** begin RECORDS FOR THE TASK **
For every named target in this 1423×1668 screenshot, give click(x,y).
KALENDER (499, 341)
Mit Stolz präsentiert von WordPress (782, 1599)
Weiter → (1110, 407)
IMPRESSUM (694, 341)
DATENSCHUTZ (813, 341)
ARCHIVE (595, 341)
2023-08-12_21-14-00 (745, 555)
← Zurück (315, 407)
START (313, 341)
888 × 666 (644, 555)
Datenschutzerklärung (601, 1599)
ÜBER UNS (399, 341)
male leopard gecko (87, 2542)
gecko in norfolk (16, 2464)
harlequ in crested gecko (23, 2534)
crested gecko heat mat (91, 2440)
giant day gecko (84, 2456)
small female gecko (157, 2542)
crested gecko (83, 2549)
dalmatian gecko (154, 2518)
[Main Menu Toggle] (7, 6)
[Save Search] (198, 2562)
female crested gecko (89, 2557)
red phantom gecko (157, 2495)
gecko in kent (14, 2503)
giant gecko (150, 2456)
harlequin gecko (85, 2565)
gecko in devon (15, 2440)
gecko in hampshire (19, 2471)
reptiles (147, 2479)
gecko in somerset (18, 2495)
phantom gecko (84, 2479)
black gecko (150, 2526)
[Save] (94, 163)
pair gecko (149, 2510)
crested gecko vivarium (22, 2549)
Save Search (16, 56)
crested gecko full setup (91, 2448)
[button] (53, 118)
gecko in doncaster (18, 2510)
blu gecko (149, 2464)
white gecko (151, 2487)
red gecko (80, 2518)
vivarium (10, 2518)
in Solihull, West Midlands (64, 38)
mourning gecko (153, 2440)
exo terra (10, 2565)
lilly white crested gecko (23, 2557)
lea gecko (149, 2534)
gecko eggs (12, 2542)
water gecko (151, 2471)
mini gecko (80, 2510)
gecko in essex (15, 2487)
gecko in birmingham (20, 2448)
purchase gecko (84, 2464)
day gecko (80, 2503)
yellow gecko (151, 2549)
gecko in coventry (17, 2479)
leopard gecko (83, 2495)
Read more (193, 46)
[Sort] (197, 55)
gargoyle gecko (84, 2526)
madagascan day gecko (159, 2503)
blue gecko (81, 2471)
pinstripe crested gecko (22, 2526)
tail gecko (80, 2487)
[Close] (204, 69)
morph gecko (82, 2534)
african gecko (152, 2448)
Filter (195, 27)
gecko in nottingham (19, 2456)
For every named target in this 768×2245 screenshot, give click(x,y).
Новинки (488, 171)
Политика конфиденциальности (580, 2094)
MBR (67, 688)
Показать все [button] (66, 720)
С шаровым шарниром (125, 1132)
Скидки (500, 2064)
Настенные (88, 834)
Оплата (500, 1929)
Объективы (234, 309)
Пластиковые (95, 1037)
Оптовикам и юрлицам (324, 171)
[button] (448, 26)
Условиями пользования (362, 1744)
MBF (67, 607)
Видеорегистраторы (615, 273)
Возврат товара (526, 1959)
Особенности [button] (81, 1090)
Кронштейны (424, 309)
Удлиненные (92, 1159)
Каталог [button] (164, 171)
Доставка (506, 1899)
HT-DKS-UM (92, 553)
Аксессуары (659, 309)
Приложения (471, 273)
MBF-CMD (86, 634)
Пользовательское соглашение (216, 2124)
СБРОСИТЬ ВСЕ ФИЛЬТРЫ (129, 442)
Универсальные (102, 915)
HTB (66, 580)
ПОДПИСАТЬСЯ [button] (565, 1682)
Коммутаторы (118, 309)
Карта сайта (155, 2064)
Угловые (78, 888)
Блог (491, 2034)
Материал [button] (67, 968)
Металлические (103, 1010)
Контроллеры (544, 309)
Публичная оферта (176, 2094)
** end RECORDS FOR THE TASK **
● **TASK INSTRUCTIONS**:
Rewrite all of the material above, swapping "vivarium" for "terrarium" and leaving everything else the same.

● **ANSWER TO THIS EXERCISE**:
For every named target in this 1423×1668 screenshot, give click(x,y).
KALENDER (499, 341)
Mit Stolz präsentiert von WordPress (782, 1599)
Weiter → (1110, 407)
IMPRESSUM (694, 341)
DATENSCHUTZ (813, 341)
ARCHIVE (595, 341)
2023-08-12_21-14-00 (745, 555)
← Zurück (315, 407)
START (313, 341)
888 × 666 (644, 555)
Datenschutzerklärung (601, 1599)
ÜBER UNS (399, 341)
male leopard gecko (87, 2542)
gecko in norfolk (16, 2464)
harlequ in crested gecko (23, 2534)
crested gecko heat mat (91, 2440)
giant day gecko (84, 2456)
small female gecko (157, 2542)
crested gecko (83, 2549)
dalmatian gecko (154, 2518)
[Main Menu Toggle] (7, 6)
[Save Search] (198, 2562)
female crested gecko (89, 2557)
red phantom gecko (157, 2495)
gecko in kent (14, 2503)
giant gecko (150, 2456)
harlequin gecko (85, 2565)
gecko in devon (15, 2440)
gecko in hampshire (19, 2471)
reptiles (147, 2479)
gecko in somerset (18, 2495)
phantom gecko (84, 2479)
black gecko (150, 2526)
[Save] (94, 163)
pair gecko (149, 2510)
crested gecko terrarium (22, 2549)
Save Search (16, 56)
crested gecko full setup (91, 2448)
[button] (53, 118)
gecko in doncaster (18, 2510)
blu gecko (149, 2464)
white gecko (151, 2487)
red gecko (80, 2518)
terrarium (10, 2518)
in Solihull, West Midlands (64, 38)
mourning gecko (153, 2440)
exo terra (10, 2565)
lilly white crested gecko (23, 2557)
lea gecko (149, 2534)
gecko eggs (12, 2542)
water gecko (151, 2471)
mini gecko (80, 2510)
gecko in essex (15, 2487)
gecko in birmingham (20, 2448)
purchase gecko (84, 2464)
day gecko (80, 2503)
yellow gecko (151, 2549)
gecko in coventry (17, 2479)
leopard gecko (83, 2495)
Read more (193, 46)
[Sort] (197, 55)
gargoyle gecko (84, 2526)
madagascan day gecko (159, 2503)
blue gecko (81, 2471)
pinstripe crested gecko (22, 2526)
tail gecko (80, 2487)
[Close] (204, 69)
morph gecko (82, 2534)
african gecko (152, 2448)
Filter (195, 27)
gecko in nottingham (19, 2456)
For every named target in this 768×2245 screenshot, give click(x,y).
Новинки (488, 171)
Политика конфиденциальности (580, 2094)
MBR (67, 688)
Показать все [button] (66, 720)
С шаровым шарниром (125, 1132)
Скидки (500, 2064)
Настенные (88, 834)
Оплата (500, 1929)
Объективы (234, 309)
Пластиковые (95, 1037)
Оптовикам и юрлицам (324, 171)
[button] (448, 26)
Условиями пользования (362, 1744)
MBF (67, 607)
Видеорегистраторы (615, 273)
Возврат товара (526, 1959)
Особенности [button] (81, 1090)
Кронштейны (424, 309)
Удлиненные (92, 1159)
Каталог [button] (164, 171)
Доставка (506, 1899)
HT-DKS-UM (92, 553)
Аксессуары (659, 309)
Приложения (471, 273)
MBF-CMD (86, 634)
Пользовательское соглашение (216, 2124)
СБРОСИТЬ ВСЕ ФИЛЬТРЫ (129, 442)
Универсальные (102, 915)
HTB (66, 580)
ПОДПИСАТЬСЯ [button] (565, 1682)
Коммутаторы (118, 309)
Карта сайта (155, 2064)
Угловые (78, 888)
Блог (491, 2034)
Материал [button] (67, 968)
Металлические (103, 1010)
Контроллеры (544, 309)
Публичная оферта (176, 2094)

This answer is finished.